How to compute this multivariable limit? How do I evaluate $$\lim_{x \to 0 ,\, y \to 0} \frac{x^3y-xy^3}{(x^2+y^2)^{3/2}}$$ 
I tried using squeeze theorem and writing it in polar coordinates, but I got stuck. Can anyone give me a hint?
 A: Hint: $$\frac{|xy(x^{2}-y^{2})|}{(x^{2}+y^{2})^{3/2}}\leq |xy|\frac{|x|^{2}+|y|^{2}}{(x^{2}+y^{2})^{3/2}} \leq \frac{x^{2}+y^{2}}{2}\cdot\frac{2(x^{2}+y^{2})}{(x^{2}+y^{2})^{3/2}}=\sqrt{x^{2}+y^{2}}$$ ere I've used the following elementary estimates $$|x|\leq \sqrt{x^{2}+y^{2}}$$ $$|y|\leq \sqrt{x^{2}+y^{2}}$$ $$|xy|\leq \frac{x^{2}+y^{2}}{2}$$
This proves that the limit is zero
A: Using polar coordinates does work:
$$\biggl\lvert\frac{x^3y-xy^3}{(x^2+y^2)^{3/2}}\biggr\rvert=\frac{r^4
\lvert\cos^3\theta\sin\theta-\cos\theta\sin^3\theta\rvert}{r^3}=r\lvert\,\sin\theta\cos\theta\cos2\theta\,\rvert\le r,$$
so the limit is $\,0$.

#### [Listed records]
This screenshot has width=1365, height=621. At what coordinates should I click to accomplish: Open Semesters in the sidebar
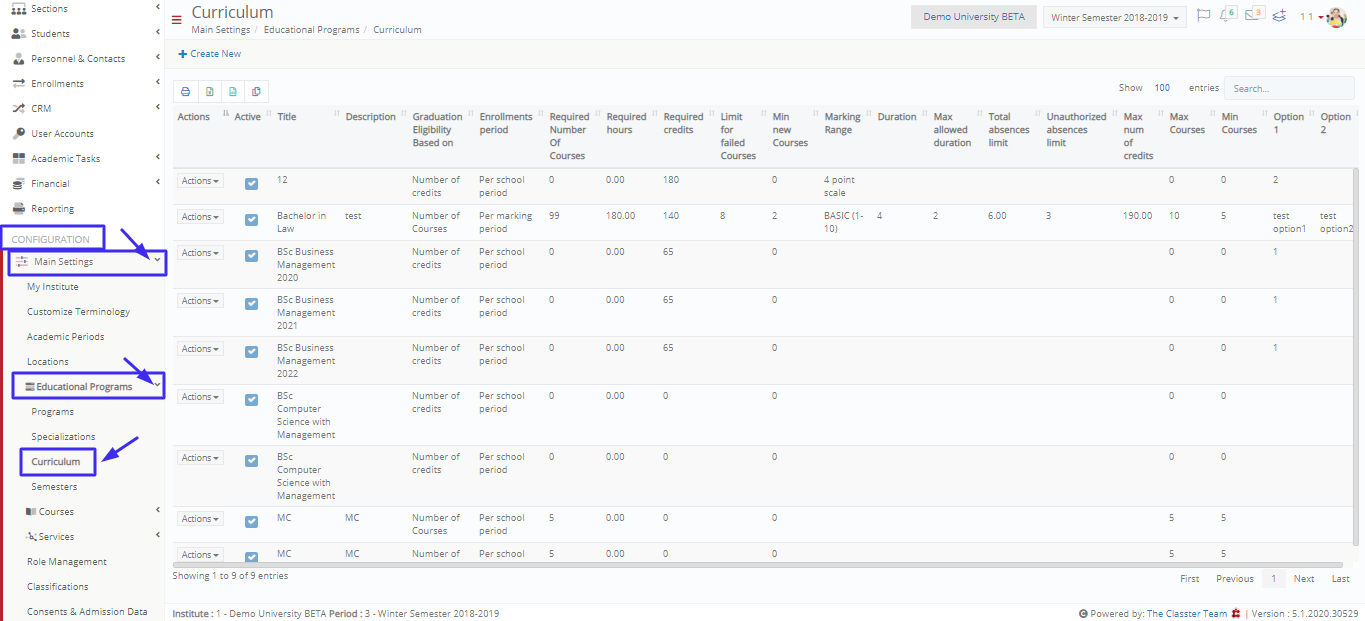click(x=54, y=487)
* * *
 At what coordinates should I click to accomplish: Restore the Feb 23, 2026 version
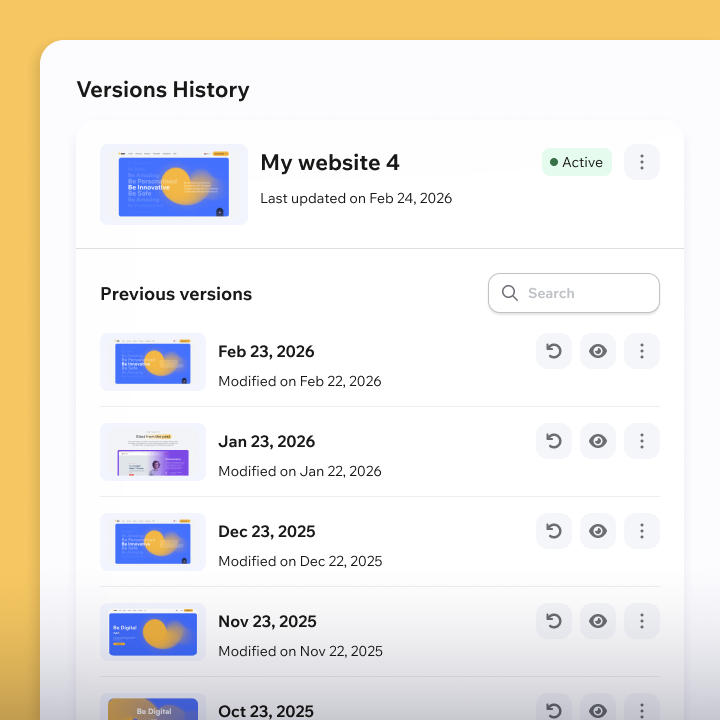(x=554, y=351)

#### [Work instructions]
1. In the multivariable limit thread, why does the answer using polar coordinates conclude that the limit is 0?
2. Quote the multivariable limit thread word for word, starting at "How to compute" and ending at "give me a hint?".
The entries have nothing to do with the multivariable limit thread.

#### [Problem solutions]
1. In polar coordinates, the absolute value of the expression equals r|sin θ cos θ cos 2θ|, which is at most r. Bounding the expression by r is what gives the limit of 0.

2.
How to compute this multivariable limit? How do I evaluate $$\lim_{x \to 0 ,\, y \to 0} \frac{x^3y-xy^3}{(x^2+y^2)^{3/2}}$$ 
I tried using squeeze theorem and writing it in polar coordinates, but I got stuck. Can anyone give me a hint?